--- Material provided ---

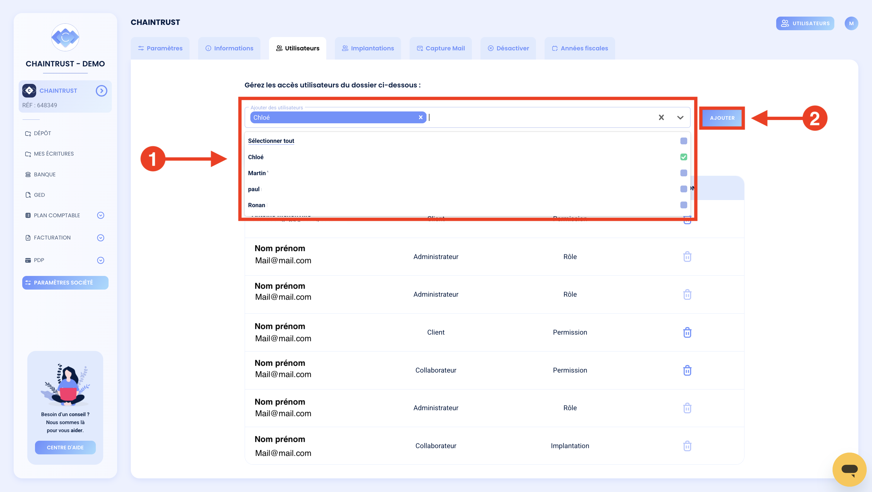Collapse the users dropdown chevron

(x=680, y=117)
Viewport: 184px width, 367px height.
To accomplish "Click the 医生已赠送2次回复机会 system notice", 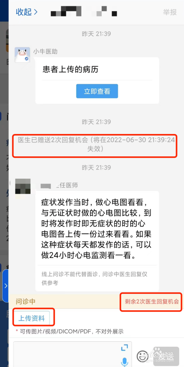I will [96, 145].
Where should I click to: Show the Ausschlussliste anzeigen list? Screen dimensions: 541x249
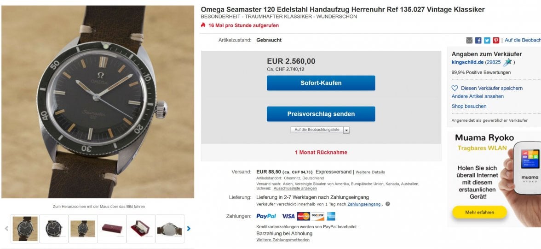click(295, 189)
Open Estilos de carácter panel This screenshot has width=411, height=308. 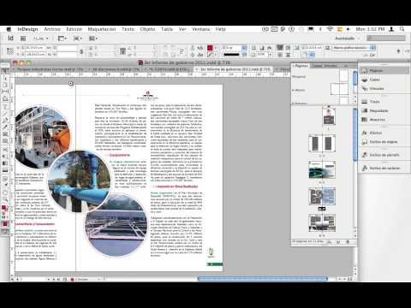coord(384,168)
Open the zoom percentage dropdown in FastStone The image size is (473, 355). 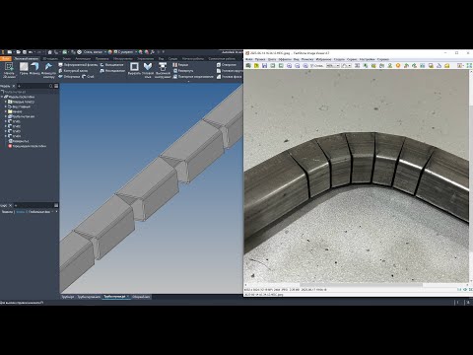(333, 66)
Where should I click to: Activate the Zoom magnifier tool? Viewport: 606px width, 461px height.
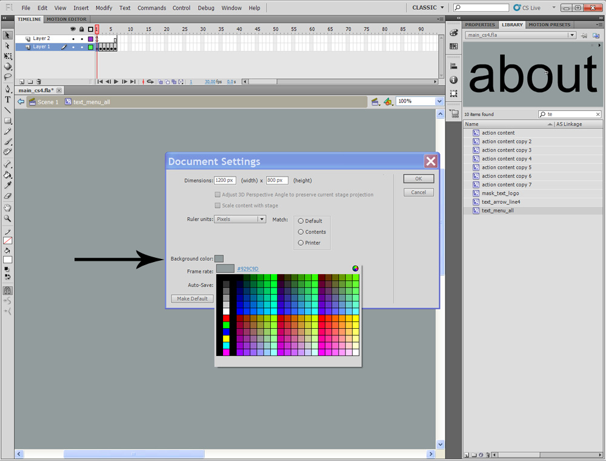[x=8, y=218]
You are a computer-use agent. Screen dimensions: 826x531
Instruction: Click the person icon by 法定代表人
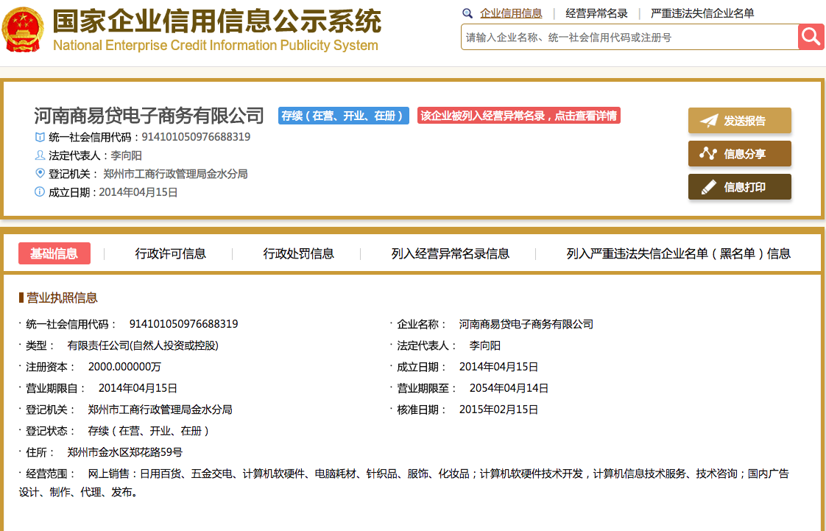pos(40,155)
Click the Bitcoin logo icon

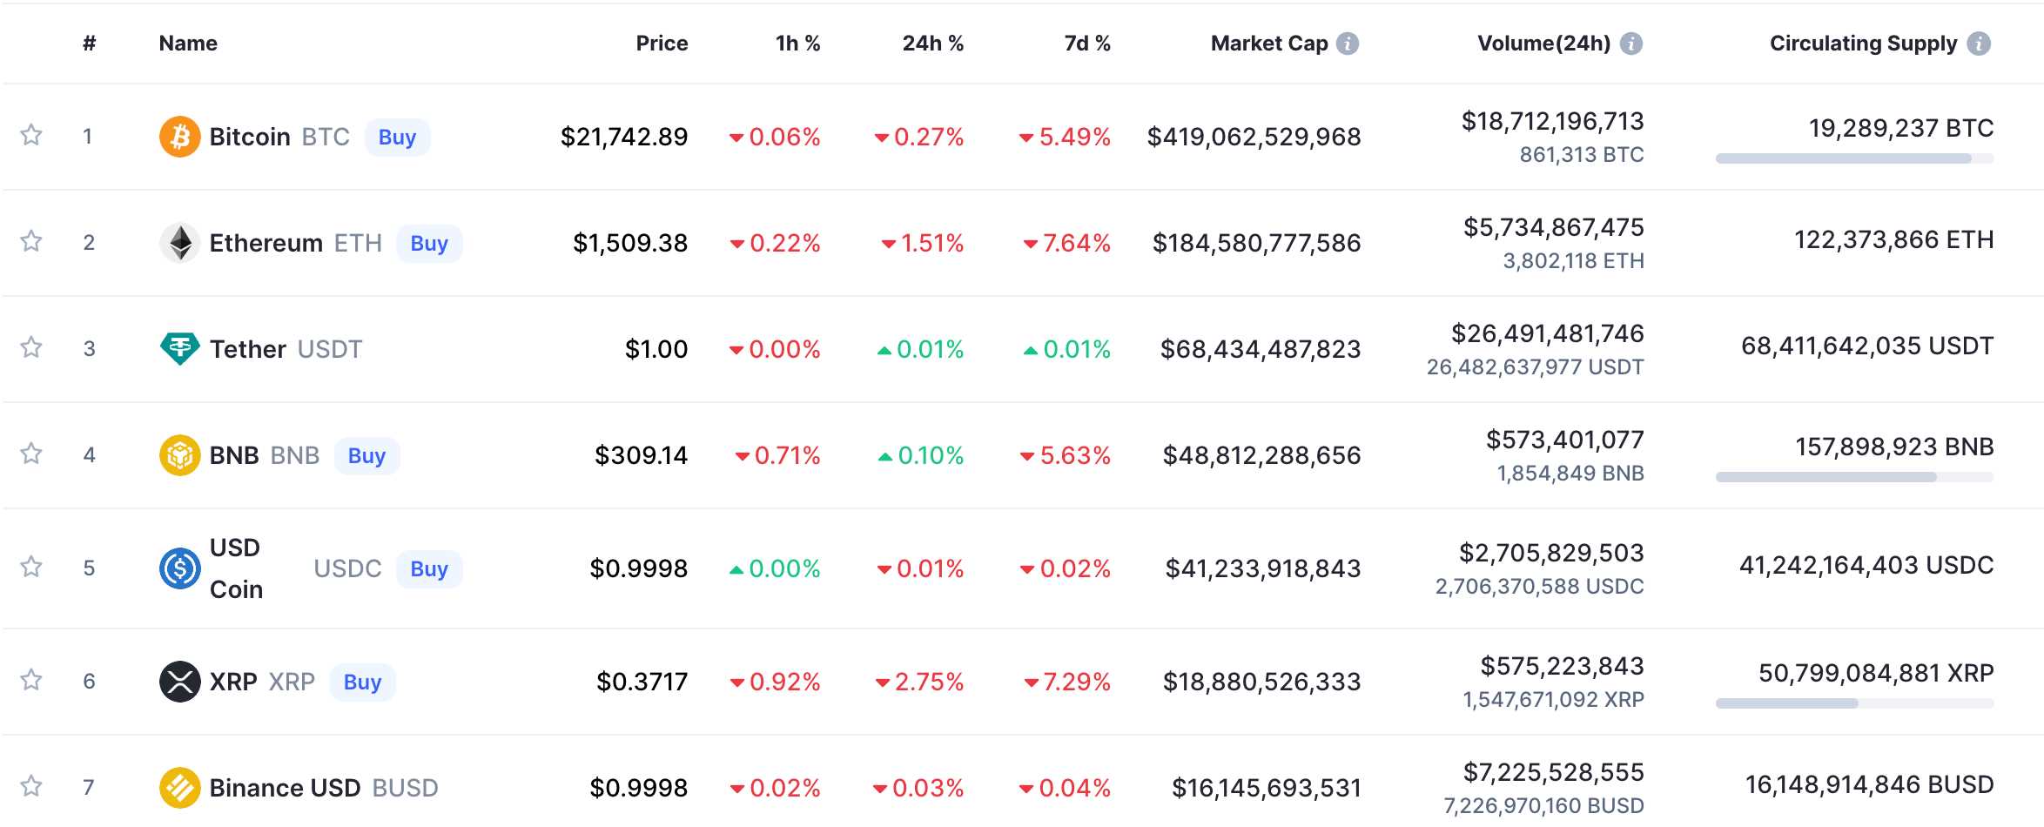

---
--- Material provided ---

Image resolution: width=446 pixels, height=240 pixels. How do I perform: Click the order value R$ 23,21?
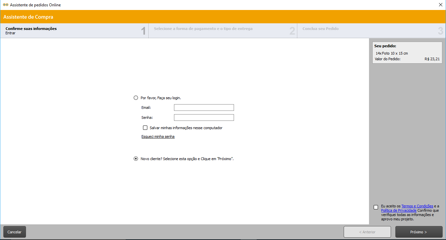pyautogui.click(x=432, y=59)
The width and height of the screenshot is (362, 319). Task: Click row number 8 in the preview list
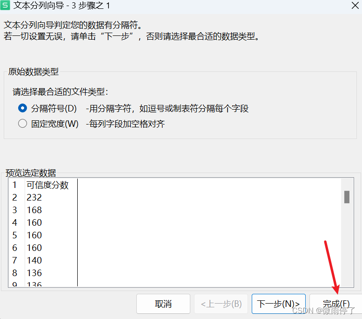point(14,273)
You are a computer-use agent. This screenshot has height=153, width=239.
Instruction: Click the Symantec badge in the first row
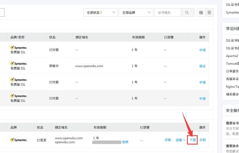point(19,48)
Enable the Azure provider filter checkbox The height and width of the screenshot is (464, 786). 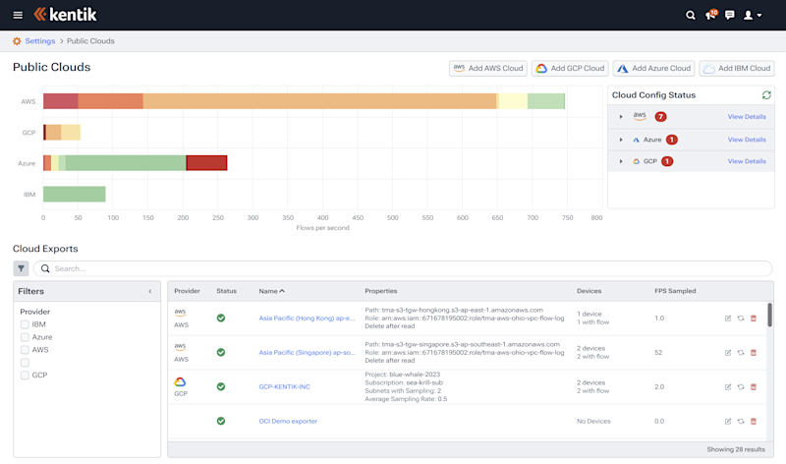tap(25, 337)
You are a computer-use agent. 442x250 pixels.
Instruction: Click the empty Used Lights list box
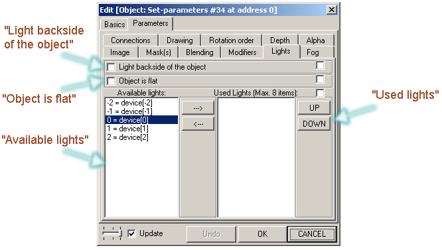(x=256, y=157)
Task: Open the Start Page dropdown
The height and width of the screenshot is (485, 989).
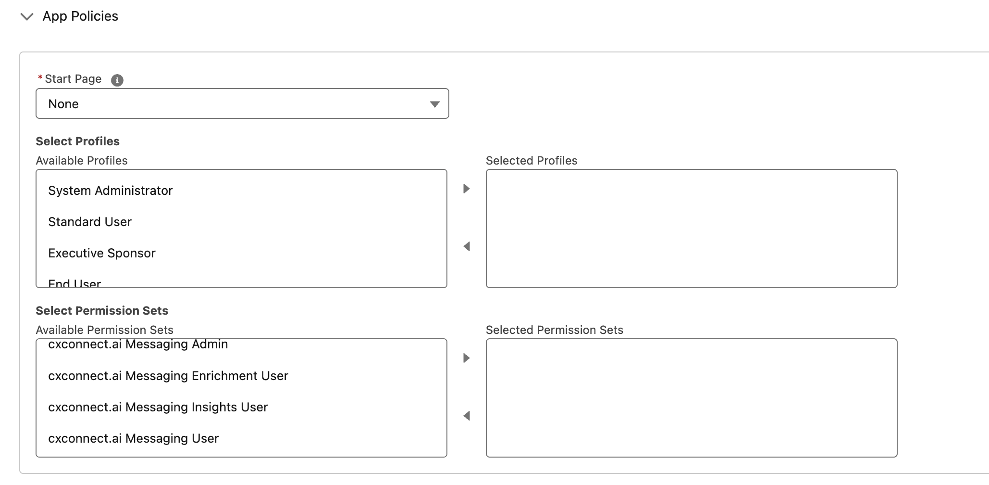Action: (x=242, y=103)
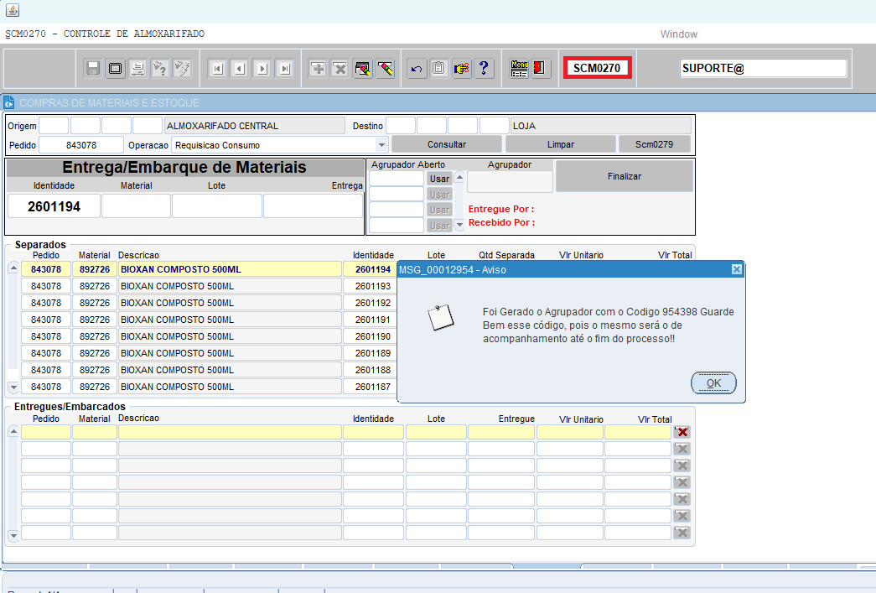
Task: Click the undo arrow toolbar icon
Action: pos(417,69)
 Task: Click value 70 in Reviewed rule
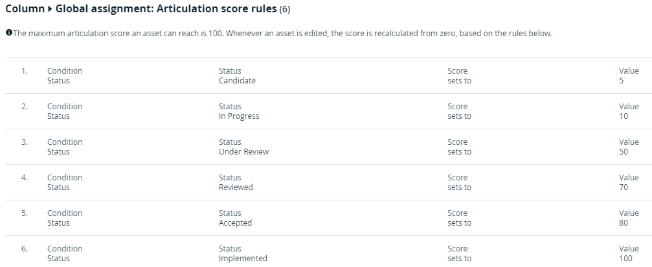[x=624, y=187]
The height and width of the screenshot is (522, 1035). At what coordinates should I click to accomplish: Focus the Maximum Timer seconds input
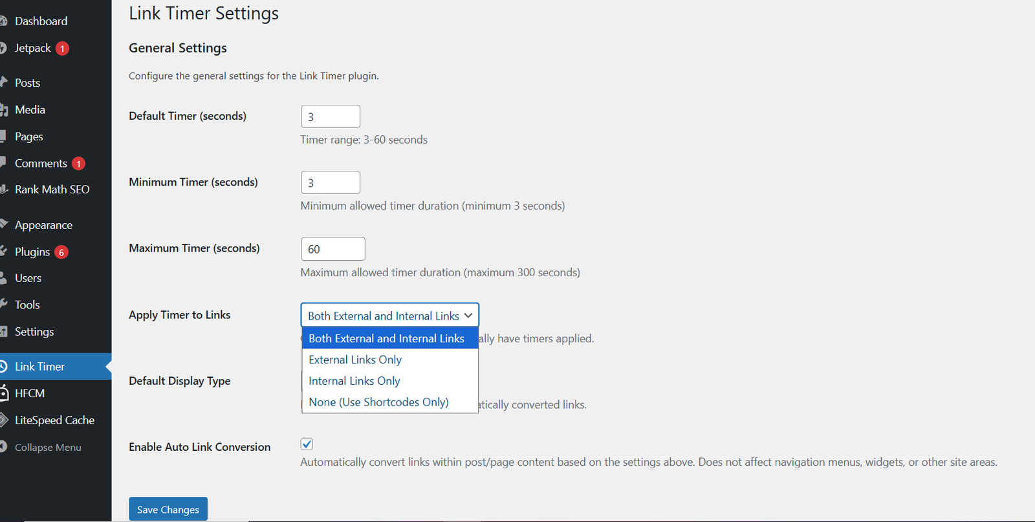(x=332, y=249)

---

> Directions: Please print the lines above word for word, starting at the one with "You are a computer-use agent. Screen" and ending at the one with "Click the Bitcoin logo icon", both included, and without any picture.

> Task output:
You are a computer-use agent. Screen dimensions: 826x531
Instruction: Click the person icon by 法定代表人
pos(40,155)
Click the Bitcoin logo icon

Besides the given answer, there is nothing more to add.